■ **Exercise instructions**
Copy out exactly the lines below that run from the one holding "Task: Click the PRODUCTS" to the one holding "You are a computer-use agent. This", keeping both of those lines and no others.

■ **Given information**
........

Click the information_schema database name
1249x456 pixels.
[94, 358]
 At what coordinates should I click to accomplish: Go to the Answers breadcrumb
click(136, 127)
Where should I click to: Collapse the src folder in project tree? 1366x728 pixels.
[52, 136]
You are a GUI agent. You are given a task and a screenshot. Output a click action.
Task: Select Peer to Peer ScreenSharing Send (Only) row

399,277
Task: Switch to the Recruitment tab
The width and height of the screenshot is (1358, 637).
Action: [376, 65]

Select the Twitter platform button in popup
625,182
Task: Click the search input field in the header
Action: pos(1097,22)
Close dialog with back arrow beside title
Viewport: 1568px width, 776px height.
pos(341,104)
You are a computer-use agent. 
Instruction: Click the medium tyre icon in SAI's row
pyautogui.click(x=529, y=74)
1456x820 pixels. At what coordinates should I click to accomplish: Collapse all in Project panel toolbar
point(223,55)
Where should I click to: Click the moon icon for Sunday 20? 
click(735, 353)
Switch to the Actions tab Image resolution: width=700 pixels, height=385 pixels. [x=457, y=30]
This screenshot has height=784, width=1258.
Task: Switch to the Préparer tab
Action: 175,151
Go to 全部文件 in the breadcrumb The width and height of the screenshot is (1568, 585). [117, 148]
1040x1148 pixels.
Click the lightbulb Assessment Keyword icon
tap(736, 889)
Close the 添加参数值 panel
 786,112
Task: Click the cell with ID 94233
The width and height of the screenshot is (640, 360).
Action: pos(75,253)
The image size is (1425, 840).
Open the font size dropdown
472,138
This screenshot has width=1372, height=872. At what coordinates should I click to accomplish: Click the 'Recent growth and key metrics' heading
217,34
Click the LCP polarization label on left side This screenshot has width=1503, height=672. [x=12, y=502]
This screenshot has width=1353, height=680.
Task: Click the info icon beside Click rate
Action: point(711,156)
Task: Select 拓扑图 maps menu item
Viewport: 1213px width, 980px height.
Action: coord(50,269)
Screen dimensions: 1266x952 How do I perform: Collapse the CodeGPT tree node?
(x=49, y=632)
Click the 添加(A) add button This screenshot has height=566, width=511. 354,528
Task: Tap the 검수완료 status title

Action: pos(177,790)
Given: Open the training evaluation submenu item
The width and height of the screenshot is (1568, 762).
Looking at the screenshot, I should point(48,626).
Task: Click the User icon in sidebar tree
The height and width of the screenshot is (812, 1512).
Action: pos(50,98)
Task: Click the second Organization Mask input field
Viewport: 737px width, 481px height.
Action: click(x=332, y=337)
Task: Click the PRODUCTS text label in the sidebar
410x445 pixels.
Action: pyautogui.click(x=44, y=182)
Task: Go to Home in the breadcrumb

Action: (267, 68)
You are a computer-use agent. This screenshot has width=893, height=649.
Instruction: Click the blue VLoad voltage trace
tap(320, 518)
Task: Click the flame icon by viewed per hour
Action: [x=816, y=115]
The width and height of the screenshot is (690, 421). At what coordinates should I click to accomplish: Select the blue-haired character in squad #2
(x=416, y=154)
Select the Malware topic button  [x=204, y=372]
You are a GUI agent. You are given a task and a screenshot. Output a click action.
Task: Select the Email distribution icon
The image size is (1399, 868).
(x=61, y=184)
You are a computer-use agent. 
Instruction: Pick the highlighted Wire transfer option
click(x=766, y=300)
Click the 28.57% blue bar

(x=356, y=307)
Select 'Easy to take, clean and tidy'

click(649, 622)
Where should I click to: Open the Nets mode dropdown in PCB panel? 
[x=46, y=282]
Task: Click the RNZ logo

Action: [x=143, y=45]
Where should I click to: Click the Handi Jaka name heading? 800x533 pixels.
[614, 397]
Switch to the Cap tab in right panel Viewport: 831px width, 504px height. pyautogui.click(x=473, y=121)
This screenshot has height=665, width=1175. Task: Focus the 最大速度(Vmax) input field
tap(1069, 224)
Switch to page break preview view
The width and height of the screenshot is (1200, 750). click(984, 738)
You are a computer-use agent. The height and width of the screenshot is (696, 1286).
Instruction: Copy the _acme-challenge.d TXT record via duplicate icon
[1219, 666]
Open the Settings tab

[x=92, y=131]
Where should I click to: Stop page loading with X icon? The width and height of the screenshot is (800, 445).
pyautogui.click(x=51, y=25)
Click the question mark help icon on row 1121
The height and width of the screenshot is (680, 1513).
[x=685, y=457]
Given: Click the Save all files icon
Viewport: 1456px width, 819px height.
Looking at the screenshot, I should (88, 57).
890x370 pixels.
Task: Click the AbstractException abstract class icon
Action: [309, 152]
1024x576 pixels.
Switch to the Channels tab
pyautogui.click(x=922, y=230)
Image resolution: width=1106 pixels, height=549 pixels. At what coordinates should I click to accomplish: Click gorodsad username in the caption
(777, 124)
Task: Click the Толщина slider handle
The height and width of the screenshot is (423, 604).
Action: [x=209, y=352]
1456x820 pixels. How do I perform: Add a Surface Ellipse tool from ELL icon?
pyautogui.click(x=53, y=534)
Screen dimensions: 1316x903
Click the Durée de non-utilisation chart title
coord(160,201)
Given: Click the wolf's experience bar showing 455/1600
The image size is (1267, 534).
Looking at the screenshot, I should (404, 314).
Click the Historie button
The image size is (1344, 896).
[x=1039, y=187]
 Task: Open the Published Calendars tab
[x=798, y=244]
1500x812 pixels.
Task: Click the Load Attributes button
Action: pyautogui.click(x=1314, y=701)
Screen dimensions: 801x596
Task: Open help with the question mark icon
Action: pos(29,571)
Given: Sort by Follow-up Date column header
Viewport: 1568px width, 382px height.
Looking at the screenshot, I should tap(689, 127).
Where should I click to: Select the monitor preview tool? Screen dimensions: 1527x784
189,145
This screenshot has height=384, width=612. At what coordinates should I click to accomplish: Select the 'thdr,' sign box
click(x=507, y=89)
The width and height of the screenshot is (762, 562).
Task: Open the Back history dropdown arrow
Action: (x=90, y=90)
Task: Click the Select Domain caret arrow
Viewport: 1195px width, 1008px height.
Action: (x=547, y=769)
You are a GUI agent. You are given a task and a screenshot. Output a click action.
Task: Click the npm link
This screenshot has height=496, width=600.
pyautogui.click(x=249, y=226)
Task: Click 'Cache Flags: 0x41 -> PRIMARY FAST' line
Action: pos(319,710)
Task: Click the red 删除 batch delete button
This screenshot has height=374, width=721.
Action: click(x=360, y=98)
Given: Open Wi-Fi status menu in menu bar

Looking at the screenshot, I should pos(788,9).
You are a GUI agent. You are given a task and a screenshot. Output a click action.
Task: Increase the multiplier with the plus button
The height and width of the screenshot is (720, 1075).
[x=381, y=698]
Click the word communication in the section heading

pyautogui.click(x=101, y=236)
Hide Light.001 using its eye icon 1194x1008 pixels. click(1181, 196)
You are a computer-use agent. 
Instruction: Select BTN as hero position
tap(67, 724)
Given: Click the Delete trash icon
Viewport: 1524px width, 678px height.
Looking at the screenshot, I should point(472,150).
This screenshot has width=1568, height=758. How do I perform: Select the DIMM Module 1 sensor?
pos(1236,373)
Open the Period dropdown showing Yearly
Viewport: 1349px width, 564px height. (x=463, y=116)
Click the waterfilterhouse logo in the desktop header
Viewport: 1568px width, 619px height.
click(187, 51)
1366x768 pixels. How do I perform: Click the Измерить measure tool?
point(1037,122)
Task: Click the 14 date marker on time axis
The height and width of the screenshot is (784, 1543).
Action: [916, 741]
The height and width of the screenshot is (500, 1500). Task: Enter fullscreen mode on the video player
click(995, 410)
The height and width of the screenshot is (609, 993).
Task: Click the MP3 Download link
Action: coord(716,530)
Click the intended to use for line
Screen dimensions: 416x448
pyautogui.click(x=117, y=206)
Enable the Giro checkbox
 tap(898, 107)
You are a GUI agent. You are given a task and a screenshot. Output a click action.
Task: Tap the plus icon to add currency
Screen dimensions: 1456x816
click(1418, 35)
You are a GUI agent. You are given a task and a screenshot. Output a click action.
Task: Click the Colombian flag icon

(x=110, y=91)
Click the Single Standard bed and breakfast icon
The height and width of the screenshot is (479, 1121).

........

■ **Answer to the problem**
Task: Click the PRODUCTS text label in the sidebar
410x445 pixels.
Action: pyautogui.click(x=44, y=182)
Task: Go to Home in the breadcrumb

Action: (267, 68)
You are a computer-use agent. This screenshot has width=893, height=649.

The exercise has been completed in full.